BEGIN Stored data
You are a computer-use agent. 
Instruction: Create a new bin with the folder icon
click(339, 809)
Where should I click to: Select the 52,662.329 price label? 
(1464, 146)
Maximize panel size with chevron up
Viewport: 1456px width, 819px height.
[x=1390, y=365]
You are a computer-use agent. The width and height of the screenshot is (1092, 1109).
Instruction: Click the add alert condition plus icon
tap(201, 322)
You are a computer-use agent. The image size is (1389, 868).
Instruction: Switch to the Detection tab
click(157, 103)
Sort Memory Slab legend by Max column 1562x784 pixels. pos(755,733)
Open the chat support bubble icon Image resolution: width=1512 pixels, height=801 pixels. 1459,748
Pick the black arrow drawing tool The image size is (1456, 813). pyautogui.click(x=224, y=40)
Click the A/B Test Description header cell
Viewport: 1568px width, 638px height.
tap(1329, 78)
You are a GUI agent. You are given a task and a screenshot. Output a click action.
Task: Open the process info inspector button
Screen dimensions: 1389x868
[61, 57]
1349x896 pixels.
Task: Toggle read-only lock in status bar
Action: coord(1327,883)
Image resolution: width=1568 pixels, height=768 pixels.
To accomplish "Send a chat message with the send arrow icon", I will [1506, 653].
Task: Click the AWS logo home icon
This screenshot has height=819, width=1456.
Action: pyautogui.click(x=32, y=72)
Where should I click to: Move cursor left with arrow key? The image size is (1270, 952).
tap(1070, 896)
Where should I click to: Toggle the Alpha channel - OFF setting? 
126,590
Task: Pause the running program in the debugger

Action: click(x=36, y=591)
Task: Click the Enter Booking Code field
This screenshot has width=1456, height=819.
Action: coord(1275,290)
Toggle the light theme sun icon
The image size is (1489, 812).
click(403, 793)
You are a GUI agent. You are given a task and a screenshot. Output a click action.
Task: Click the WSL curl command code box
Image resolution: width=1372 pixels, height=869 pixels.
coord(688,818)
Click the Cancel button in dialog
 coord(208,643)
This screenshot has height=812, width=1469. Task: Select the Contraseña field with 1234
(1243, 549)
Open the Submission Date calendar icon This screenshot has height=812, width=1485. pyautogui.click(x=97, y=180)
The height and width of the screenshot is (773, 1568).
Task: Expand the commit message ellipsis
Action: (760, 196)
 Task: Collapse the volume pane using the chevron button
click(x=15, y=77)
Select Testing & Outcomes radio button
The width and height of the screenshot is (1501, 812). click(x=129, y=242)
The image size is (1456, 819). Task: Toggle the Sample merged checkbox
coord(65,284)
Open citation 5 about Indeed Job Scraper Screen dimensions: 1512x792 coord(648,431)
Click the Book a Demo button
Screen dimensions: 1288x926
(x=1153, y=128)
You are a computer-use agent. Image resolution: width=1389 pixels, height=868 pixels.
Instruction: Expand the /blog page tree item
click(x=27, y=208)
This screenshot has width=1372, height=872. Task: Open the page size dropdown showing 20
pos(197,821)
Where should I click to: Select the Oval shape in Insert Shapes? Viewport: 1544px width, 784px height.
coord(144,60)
END Stored data
=== What the exercise asks ===
Set down only the lines above that fall between the line holding "Instruction: Switch to the Detection tab" and the line holding "Open the chat", inclusive, keeping each exact.

=== Task response ===
Instruction: Switch to the Detection tab
click(157, 103)
Sort Memory Slab legend by Max column 1562x784 pixels. pos(755,733)
Open the chat support bubble icon Image resolution: width=1512 pixels, height=801 pixels. 1459,748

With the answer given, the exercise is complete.